- **Tareas planteadas**:
A: En el fragmento sobre el festival Cortópolis, ¿de dónde se dice que es el cineasta Hermes Quintana?
B: Retoma el fragmento sobre el festival Cortópolis y sigue escribiéndolo a partir de su última oración.

- **Fragmento proporcionado**:
Frente a un film del pasado que no logró integrarlas a su montaje y anales de la historia que ignoraron o no quisieron colocarlas en su merecido lugar, aparece el cortometraje de Aizenberg que emplaza su eje en decidir restituir de entre lo revisado para así colocar a aquellas mujeres obreras luchadoras en primer plano. Elegir determinada película como apertura de un festival no es una decisión inocente. Toda la mezcla de materiales del pasado y el presente exhibidos, como así también la preocupación histórica marcada por una voluntad de proponer una mirada descentralizada y federal, materializan tanto el espíritu de la película como de la “historia” principal y visible que Cortópolis propone como superficie de su primer acto: revisar y restituir. La proyección de dos films del foco prodigado al cineasta riojano Hermes Quintana (abordado en la primera nota de este díptico), luego del de Aizenberg remarca la consistencia de este primer primer cimiento conceptual del festival.

- **Registros del conjunto**:
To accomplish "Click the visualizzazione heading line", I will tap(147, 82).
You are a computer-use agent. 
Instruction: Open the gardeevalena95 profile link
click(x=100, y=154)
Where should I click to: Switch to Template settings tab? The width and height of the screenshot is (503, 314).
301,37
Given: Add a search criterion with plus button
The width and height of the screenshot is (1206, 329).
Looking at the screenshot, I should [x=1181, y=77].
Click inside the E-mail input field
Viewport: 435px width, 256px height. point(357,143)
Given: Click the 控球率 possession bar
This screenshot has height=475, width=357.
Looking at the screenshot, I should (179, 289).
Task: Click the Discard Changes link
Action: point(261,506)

* * *

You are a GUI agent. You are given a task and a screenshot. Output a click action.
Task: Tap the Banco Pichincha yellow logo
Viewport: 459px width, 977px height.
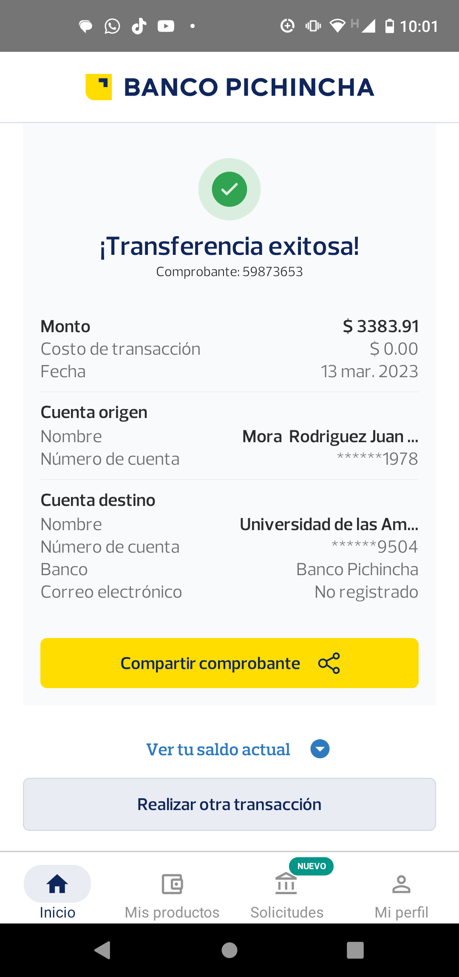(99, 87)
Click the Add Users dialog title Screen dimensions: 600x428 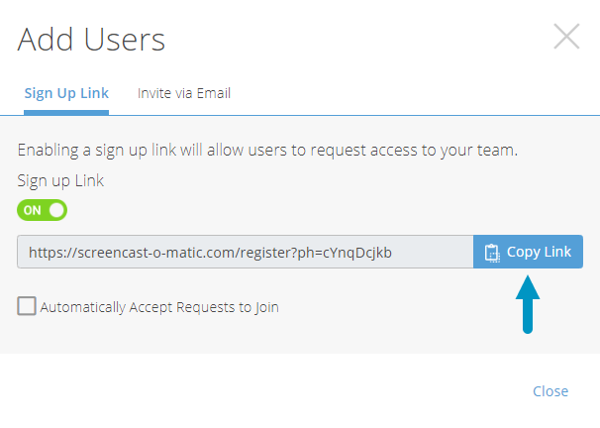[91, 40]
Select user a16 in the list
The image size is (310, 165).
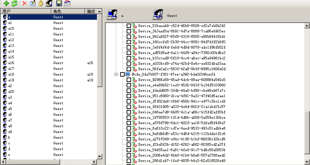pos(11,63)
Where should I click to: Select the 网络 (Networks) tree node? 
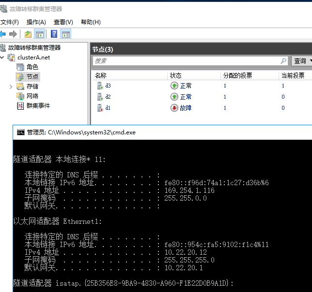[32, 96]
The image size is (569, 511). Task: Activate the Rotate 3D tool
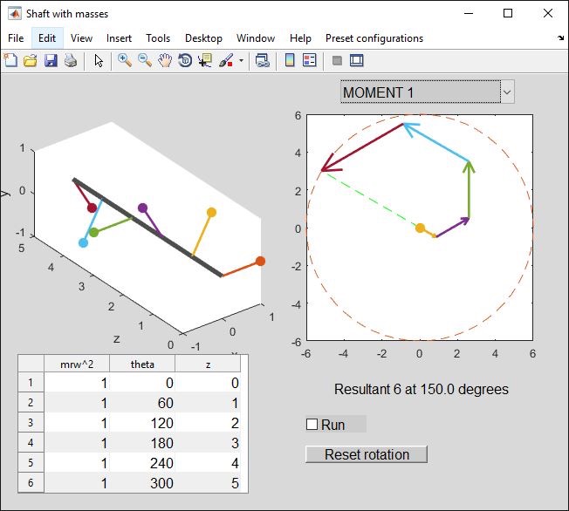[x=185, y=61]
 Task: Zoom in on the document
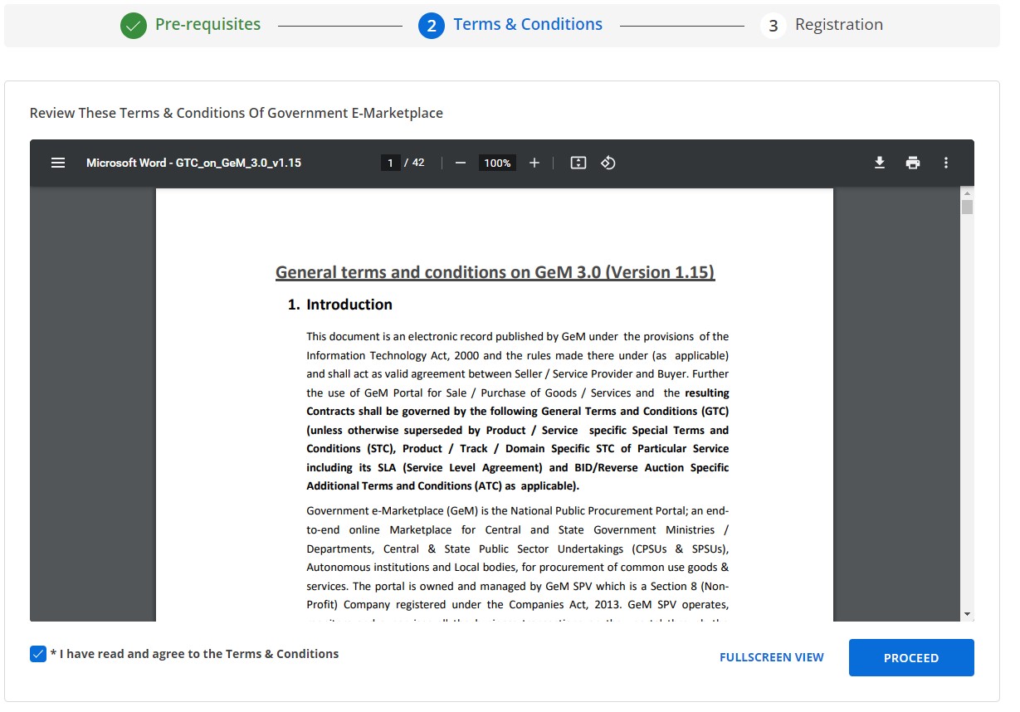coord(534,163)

- **Resultados por tarea**:
A: Es riojano.

B:
En aquel primer día, Lucrecia Matarozzo y Cecilia Olivera, coordinadoras del festival y parte del equipo de programación, anunciaron el inicio de “Cortópolis en acción”: un taller realizativo de inscripción abierta coordinado por cineastas invitados que lleva adelante el festival hace años con el propósito de producir cortometrajes durante los días del Cortópolis. Martín Farina ofició de coordinador el año pasado, mientras que directores como María Alche o Martín Rejtman lo hicieron en años precedentes. Para esta edición, Cortópolis propuso hacer cortometrajes con found footage y asignó para el trabajo de coordinación a la realizadora del corto de apertura, Azul Aizenberg. Este taller realizativo in situ es una primera puntada que emerge a la superficie de la historia oculta que narra el festival.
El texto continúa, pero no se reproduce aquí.